• ACTION ITEM
Copy out each line below exactly as written.

BEGIN DATA RECORDS

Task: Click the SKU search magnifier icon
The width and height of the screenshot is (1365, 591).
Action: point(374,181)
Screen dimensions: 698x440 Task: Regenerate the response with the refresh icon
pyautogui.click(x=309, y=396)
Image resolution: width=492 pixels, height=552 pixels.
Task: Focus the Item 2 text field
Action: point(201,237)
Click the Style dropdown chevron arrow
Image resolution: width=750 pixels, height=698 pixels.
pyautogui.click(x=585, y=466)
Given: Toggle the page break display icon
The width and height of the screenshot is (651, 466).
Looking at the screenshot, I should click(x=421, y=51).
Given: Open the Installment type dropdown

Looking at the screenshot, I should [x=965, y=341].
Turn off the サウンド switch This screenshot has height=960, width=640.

END DATA RECORDS

• EXERCISE ANSWER
Task: Click the SKU search magnifier icon
The width and height of the screenshot is (1365, 591).
Action: point(374,181)
Screen dimensions: 698x440 Task: Regenerate the response with the refresh icon
pyautogui.click(x=309, y=396)
Image resolution: width=492 pixels, height=552 pixels.
Task: Focus the Item 2 text field
Action: point(201,237)
Click the Style dropdown chevron arrow
Image resolution: width=750 pixels, height=698 pixels.
pyautogui.click(x=585, y=466)
Given: Toggle the page break display icon
The width and height of the screenshot is (651, 466).
Looking at the screenshot, I should click(x=421, y=51).
Given: Open the Installment type dropdown

Looking at the screenshot, I should [x=965, y=341].
Turn off the サウンド switch This screenshot has height=960, width=640.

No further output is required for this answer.